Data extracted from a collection

------------------------------

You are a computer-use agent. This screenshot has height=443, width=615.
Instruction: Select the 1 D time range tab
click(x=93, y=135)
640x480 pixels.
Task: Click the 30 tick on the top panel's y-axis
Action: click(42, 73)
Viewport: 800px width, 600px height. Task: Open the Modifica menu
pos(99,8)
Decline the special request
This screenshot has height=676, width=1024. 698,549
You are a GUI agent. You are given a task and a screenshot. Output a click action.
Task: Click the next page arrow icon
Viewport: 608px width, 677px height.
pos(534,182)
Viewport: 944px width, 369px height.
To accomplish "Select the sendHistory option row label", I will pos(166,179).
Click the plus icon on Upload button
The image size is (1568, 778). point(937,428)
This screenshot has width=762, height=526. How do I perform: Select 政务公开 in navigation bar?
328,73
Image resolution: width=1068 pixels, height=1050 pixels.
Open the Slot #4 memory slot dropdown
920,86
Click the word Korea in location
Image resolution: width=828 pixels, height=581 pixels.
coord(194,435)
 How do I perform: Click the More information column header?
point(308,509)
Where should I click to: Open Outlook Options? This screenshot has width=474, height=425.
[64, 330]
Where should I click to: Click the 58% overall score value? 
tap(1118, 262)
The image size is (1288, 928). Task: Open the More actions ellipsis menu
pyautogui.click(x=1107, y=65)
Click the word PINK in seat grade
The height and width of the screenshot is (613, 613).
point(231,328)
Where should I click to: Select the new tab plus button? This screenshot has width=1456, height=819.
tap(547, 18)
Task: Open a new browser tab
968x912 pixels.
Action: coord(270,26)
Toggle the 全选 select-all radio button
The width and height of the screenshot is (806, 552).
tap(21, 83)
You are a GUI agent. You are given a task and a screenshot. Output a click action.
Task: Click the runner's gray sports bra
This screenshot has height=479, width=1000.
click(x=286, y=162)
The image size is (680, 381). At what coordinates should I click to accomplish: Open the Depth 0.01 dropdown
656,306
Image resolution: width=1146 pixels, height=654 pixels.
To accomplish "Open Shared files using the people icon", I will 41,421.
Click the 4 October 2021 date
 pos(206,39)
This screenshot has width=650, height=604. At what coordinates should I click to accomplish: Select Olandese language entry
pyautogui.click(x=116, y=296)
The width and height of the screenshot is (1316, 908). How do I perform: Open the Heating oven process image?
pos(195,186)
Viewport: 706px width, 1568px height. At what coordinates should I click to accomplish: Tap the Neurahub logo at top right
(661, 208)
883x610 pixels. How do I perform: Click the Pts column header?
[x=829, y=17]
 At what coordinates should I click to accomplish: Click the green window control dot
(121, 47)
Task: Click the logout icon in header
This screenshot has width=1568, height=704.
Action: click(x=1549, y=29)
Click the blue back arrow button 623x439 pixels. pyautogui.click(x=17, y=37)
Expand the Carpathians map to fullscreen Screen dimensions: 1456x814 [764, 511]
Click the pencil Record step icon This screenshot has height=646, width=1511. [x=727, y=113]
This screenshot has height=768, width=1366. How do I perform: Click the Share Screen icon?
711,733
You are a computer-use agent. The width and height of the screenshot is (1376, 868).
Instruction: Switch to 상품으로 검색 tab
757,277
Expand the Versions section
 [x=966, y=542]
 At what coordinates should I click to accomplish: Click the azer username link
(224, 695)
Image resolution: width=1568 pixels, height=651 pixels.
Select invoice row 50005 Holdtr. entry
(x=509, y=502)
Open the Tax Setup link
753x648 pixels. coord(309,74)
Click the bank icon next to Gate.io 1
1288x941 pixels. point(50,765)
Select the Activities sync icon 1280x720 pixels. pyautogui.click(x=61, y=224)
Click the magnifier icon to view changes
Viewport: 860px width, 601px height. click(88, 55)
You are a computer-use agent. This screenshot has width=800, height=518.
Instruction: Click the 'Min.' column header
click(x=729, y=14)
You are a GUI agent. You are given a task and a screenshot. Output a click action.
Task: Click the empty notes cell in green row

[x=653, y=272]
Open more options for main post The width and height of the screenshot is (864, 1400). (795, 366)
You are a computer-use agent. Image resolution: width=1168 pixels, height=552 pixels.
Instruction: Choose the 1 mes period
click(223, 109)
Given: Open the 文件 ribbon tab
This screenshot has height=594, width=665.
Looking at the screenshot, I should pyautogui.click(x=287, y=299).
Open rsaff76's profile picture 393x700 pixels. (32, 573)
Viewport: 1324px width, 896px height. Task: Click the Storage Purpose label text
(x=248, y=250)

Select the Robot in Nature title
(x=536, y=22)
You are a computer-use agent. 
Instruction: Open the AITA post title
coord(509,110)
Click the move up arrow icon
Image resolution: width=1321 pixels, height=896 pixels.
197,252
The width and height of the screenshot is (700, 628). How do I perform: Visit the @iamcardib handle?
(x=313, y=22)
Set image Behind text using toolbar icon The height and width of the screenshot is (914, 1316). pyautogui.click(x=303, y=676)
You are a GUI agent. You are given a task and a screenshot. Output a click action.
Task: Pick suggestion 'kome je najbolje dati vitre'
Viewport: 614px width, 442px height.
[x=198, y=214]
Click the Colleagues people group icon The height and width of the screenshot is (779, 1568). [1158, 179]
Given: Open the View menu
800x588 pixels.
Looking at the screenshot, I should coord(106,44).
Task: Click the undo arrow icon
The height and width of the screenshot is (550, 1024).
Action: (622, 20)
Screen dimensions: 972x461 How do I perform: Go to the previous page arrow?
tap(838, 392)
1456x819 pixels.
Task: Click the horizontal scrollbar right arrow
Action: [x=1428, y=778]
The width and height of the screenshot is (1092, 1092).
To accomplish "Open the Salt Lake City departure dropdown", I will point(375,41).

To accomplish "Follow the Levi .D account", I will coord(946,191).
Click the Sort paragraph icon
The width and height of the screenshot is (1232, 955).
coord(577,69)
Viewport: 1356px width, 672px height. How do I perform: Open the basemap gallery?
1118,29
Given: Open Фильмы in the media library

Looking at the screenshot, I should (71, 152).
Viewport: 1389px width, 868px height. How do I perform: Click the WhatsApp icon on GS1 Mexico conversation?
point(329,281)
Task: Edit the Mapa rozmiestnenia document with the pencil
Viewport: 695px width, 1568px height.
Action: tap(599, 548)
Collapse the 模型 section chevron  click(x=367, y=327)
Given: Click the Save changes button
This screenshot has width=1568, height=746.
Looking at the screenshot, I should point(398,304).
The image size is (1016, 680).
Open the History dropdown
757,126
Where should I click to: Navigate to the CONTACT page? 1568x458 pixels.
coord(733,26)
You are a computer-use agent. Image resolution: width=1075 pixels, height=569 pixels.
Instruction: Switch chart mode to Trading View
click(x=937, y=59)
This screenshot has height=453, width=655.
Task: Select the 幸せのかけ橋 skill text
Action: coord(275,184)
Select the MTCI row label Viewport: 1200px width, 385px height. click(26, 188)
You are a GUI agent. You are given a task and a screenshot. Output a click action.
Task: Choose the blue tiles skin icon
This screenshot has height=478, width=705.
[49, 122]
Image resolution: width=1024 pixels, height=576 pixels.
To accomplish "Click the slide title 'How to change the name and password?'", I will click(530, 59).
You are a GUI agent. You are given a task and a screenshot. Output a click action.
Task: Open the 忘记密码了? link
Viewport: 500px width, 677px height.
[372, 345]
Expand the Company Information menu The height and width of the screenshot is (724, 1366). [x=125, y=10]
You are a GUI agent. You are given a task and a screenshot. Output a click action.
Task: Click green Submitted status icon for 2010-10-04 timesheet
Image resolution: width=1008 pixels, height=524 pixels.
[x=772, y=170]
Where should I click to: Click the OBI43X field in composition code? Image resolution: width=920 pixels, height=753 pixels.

------------------------------

**WHAT THE TASK REQUIRES:** Beginning at the line with "Click the plus icon on Upload button" and ending at the line with "Image resolution: width=1068", reproduce each line of the data above exactly, and add no other lines.

**WORKED SOLUTION:**
Click the plus icon on Upload button
The image size is (1568, 778). point(937,428)
This screenshot has width=762, height=526. How do I perform: Select 政务公开 in navigation bar?
328,73
Image resolution: width=1068 pixels, height=1050 pixels.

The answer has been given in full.